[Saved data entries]
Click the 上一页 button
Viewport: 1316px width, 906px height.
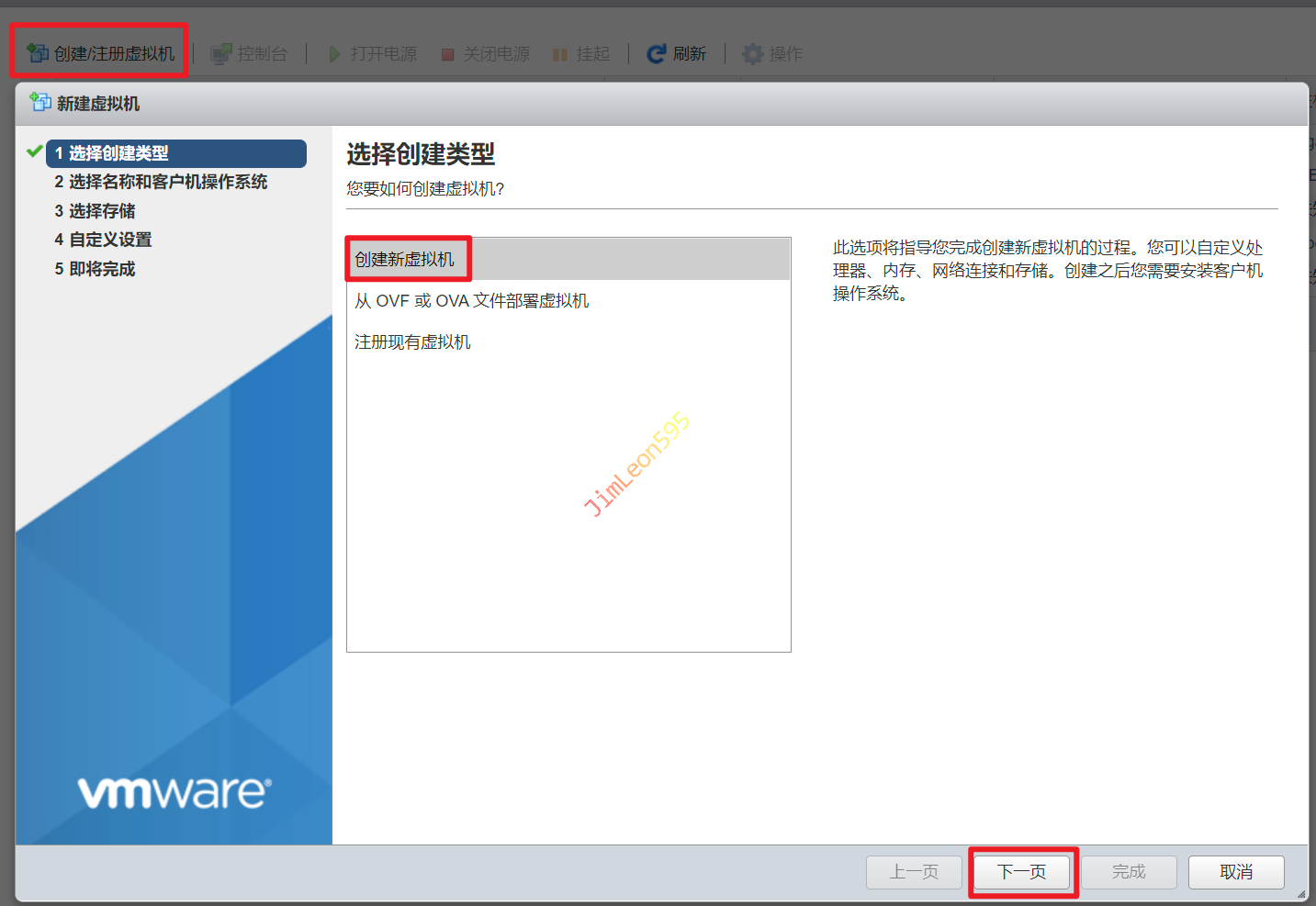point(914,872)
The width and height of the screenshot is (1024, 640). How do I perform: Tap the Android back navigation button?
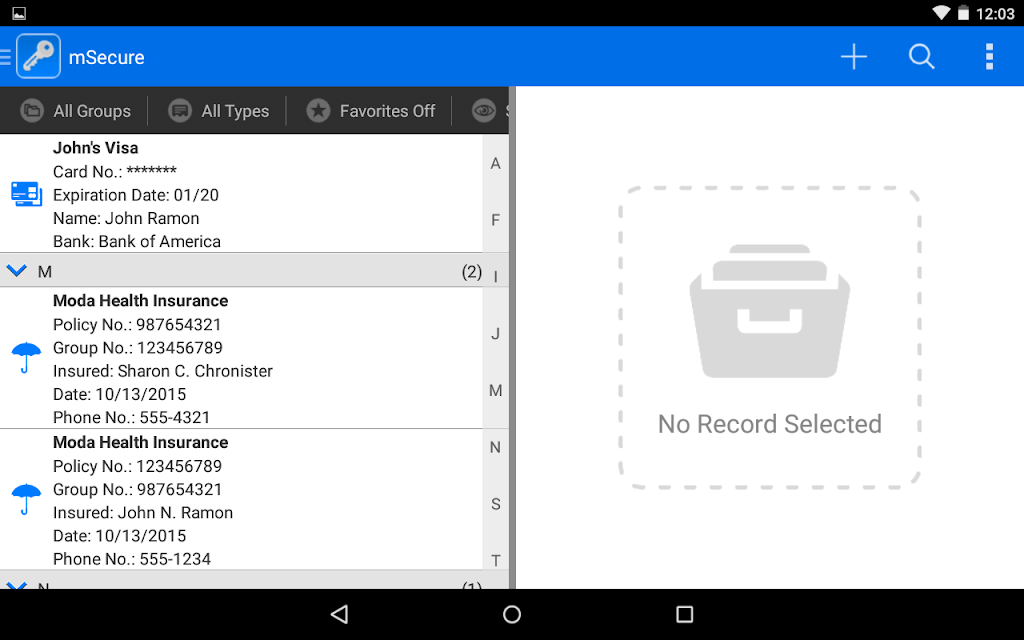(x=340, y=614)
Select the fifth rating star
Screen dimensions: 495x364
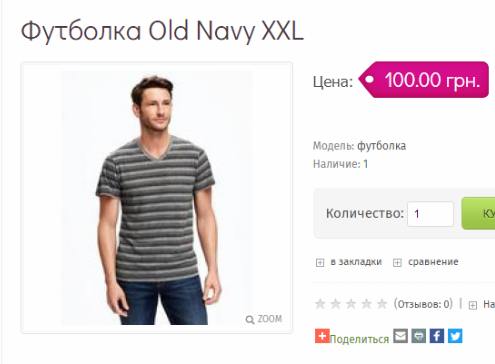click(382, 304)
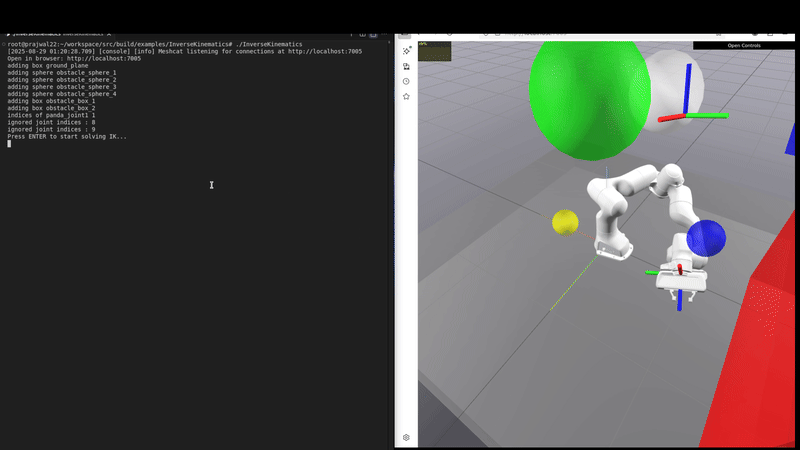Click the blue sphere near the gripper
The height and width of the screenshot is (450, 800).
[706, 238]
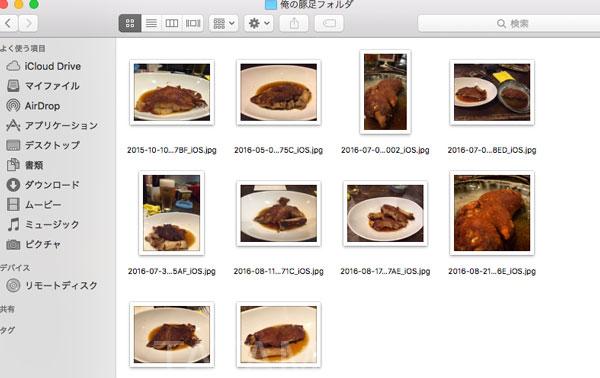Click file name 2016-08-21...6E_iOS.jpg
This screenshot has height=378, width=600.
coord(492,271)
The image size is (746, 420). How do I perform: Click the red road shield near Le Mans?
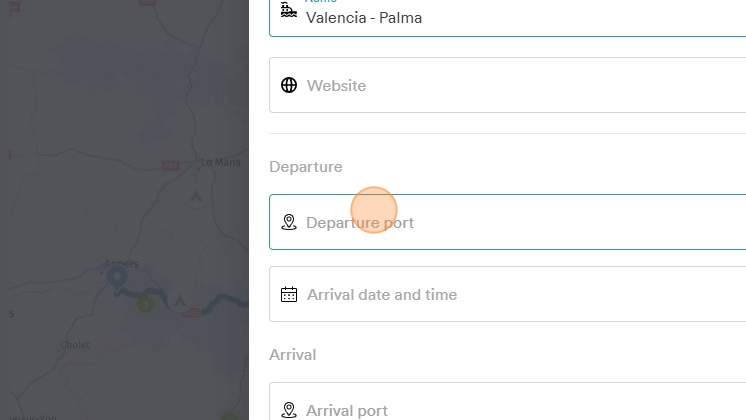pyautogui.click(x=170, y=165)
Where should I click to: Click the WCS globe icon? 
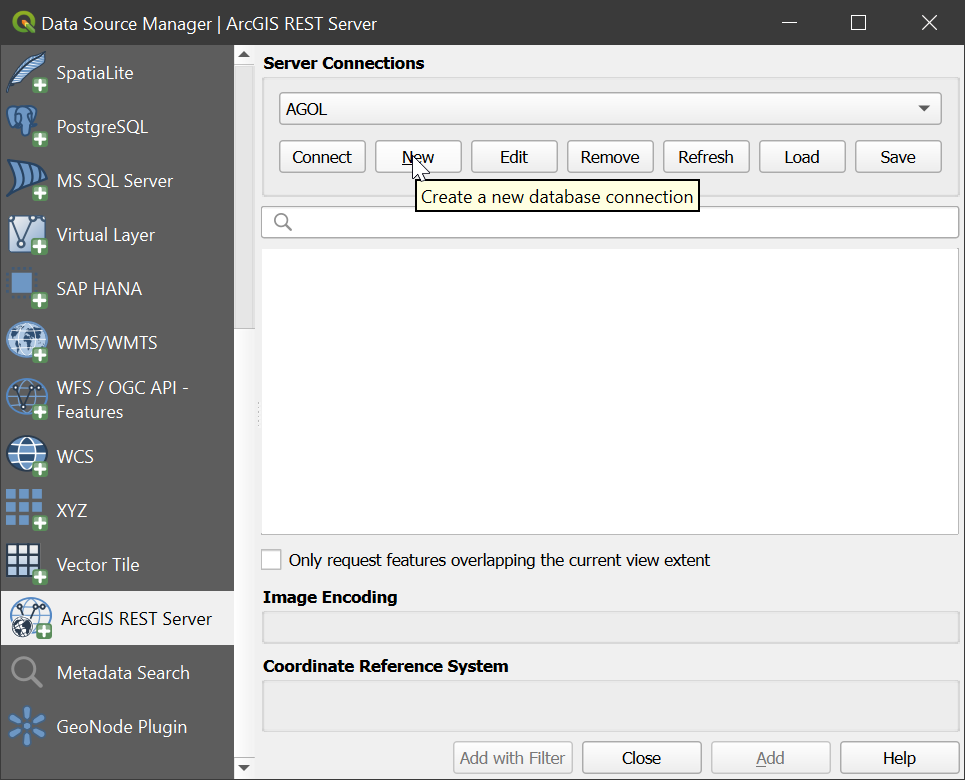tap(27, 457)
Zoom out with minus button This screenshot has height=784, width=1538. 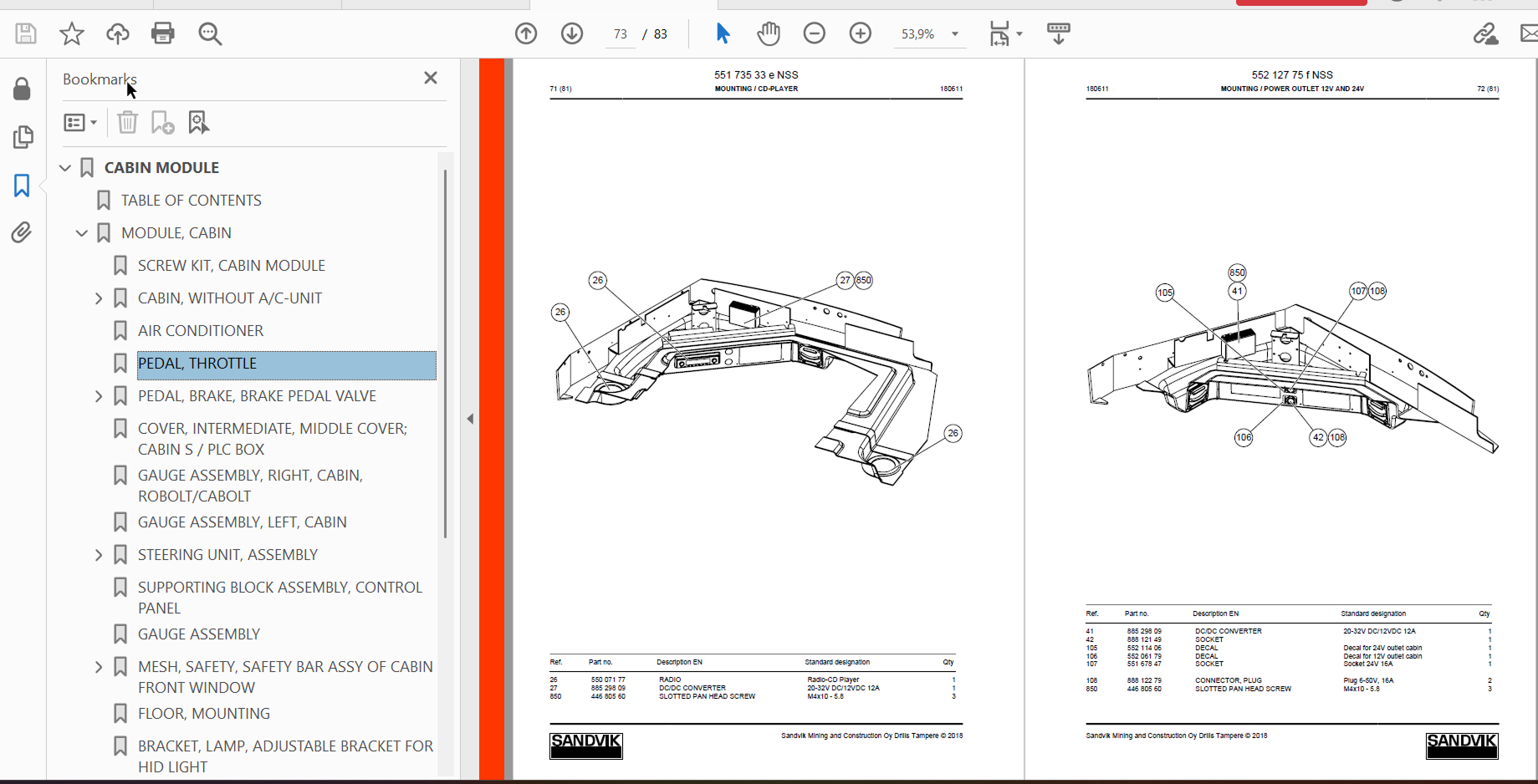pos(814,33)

Task prompt: Copy every line exactly, from the opening line of the entries down to the line holding "Select the fifth rating star", and keep the pictures out.

Written solution:
Click the 上一页 button
Viewport: 1316px width, 906px height.
point(914,872)
The width and height of the screenshot is (1024, 640). How do I perform: Tap the Android back navigation button?
(x=340, y=614)
Select the fifth rating star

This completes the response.